_WHAT YOU HAVE TO DO_
Starting at the line that contains "309x193 pixels. Task: Click" and ending at the end of the records, write out every line again, requests included, leaving out the pictures. Scale each coordinate in the answers by 2.05 and round it to a whole number, with halves rounded up.

_AVAILABLE DATA_
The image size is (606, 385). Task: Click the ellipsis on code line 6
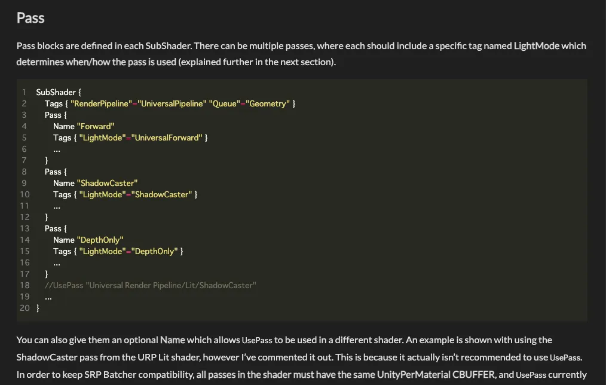tap(57, 149)
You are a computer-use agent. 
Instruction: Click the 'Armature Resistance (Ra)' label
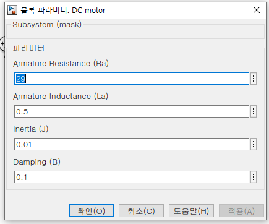[x=61, y=64]
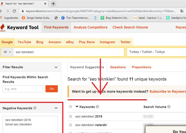The image size is (186, 133).
Task: Collapse the Filter Results panel
Action: click(56, 67)
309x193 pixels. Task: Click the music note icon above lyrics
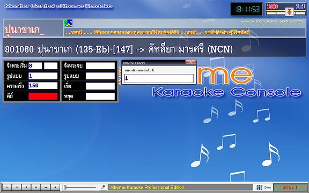[x=69, y=23]
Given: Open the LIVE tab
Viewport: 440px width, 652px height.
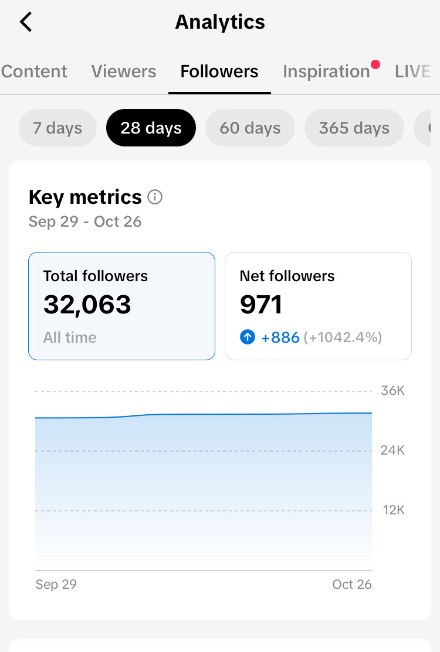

_SOLVED PROBLEM_
309x193 pixels. Task: Click the music note icon above lyrics
[x=141, y=47]
Given: Open the LIVE tab
Viewport: 440px width, 652px height.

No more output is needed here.